[Text passage]

══════════

General Taylor selected a position admirably adapted for defense at the Rancho of Buena Vista. The position was marked by narrow defiles, deep ravines and rugged and high ridges that commanded the valley below.

An army dislodged from such a position by such a foe is lost, and well each American soldier knew it. The battle began at daylight, on February 28, 1847, by the attack of the enemy in force upon our left flank. That attack was handsomely repulsed by the fire of the 2nd Illinois Infantry and the Kentucky Cavalry, with Bragg's and Sherman's splendidly served batteries, a battalion of the 2nd and 3rd Indiana riflemen, and a company of dismounted Arkansas cavalry.

About 9 o'clock in the morning, another heavy column of Mexicans moved along the road against the centre of our position. This force was checked by the well directed fire of Washington's battery, and diverged to our left, where the enemy was concentrating for a decisive attack. The extreme left of our line was posted on a high and broad plateau, and was composed of the 2nd Indiana and 2nd Illinois Infantry. The tremendous impact of that attack compelled those regiments to retire after sustaining for some time a terrible cross fire of artillery and a heavy fire on their front by a greatly superior force of infantry.

══════════

[Material]
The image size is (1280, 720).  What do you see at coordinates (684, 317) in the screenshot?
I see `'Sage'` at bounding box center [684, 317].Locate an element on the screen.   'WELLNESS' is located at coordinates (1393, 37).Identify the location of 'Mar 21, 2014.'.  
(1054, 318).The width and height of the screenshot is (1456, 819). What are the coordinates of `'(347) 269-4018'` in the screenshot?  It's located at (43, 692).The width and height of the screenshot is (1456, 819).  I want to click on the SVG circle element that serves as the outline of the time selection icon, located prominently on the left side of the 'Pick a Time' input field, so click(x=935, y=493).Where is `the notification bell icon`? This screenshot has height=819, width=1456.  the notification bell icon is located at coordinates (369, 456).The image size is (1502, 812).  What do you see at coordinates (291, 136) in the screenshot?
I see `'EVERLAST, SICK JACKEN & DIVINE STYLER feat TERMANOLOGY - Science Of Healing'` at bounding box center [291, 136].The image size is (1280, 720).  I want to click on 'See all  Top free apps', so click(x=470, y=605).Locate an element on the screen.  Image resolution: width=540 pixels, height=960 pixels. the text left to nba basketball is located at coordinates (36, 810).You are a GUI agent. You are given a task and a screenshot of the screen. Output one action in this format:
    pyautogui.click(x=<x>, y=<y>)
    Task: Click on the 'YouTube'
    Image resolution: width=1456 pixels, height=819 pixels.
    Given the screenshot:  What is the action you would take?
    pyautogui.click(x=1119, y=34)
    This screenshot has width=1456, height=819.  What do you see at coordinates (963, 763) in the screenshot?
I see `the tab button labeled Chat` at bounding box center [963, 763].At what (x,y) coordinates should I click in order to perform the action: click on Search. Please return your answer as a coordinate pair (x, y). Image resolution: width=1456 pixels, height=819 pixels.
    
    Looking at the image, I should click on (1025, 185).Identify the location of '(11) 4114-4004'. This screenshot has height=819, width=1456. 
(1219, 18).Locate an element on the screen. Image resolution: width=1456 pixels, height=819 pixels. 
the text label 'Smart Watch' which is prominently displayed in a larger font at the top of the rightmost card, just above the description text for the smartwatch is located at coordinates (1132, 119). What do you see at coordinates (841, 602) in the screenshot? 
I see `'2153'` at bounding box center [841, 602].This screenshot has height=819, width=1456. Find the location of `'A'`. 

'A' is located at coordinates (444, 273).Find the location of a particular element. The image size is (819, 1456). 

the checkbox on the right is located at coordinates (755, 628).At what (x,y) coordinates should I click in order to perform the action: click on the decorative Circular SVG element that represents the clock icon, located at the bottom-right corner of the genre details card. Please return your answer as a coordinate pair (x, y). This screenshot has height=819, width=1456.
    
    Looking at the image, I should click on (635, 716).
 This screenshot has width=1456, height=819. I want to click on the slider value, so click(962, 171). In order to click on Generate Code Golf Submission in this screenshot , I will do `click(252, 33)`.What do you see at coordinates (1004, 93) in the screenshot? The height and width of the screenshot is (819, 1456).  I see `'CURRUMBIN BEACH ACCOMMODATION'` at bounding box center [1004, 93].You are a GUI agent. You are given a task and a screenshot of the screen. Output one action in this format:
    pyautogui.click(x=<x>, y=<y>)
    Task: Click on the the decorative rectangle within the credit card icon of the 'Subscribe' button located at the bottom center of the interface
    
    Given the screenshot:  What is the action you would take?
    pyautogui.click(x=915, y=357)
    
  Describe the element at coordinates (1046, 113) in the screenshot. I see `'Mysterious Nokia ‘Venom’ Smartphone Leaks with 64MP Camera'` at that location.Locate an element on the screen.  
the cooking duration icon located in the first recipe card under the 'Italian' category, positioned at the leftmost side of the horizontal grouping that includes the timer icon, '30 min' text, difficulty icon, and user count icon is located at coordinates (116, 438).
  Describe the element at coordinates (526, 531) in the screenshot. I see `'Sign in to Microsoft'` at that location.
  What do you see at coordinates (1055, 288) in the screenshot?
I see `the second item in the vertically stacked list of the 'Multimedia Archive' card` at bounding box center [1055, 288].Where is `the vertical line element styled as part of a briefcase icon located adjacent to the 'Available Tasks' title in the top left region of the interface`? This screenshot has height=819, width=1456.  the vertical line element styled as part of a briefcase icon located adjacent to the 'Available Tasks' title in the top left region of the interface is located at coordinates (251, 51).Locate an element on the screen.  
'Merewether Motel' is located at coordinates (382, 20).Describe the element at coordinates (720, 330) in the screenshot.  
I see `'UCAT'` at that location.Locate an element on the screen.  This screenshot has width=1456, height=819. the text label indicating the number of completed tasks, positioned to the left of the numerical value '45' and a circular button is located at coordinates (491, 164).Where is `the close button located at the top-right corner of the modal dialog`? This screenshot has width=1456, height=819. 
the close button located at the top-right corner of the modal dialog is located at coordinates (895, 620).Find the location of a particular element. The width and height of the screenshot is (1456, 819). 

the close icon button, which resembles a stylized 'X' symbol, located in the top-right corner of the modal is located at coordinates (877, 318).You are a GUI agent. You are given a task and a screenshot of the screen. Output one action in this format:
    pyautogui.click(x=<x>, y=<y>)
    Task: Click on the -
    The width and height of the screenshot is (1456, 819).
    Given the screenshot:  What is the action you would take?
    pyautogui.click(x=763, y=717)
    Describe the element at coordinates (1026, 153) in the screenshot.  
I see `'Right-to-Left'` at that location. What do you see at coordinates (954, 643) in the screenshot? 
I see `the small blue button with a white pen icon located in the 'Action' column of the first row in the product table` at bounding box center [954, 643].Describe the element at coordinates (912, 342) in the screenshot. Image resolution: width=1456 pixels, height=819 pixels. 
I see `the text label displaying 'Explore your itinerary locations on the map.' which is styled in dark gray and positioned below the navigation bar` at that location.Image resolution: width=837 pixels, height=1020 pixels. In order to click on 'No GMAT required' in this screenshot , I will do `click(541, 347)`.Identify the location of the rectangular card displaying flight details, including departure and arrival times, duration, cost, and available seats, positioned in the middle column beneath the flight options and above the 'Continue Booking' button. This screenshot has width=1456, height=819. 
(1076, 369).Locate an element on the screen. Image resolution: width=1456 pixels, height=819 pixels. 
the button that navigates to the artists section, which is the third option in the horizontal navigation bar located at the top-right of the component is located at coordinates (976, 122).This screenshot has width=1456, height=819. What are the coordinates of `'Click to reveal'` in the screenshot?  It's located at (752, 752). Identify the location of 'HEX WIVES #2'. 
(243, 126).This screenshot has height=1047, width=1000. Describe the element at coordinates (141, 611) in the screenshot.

══════════

[Required actions]
(a) Based on the Buena Vista passage, state whether each statement agrees with it, and support each yes or no with the deciding words of the passage: (i) Washington's battery checked a column that was moving against the centre. (ii) The extreme left of the line was held by the Kentucky Cavalry. (iii) The opening attack struck the right flank.
(b) Extract everything in the Buena Vista passage from "General Taylor selected" down to "the valley below.".
Answer from the Buena Vista passage alone.

[Solved tasks]
(a)
(i) Yes: "This force was checked by the well directed fire of Washington's battery"
(ii) No: "composed of the 2nd Indiana and 2nd Illinois Infantry"
(iii) No: "the attack of the enemy in force upon our left flank"

(b)
General Taylor selected a position admirably adapted for defense at the Rancho of Buena Vista. The position was marked by narrow defiles, deep ravines and rugged and high ridges that commanded the valley below.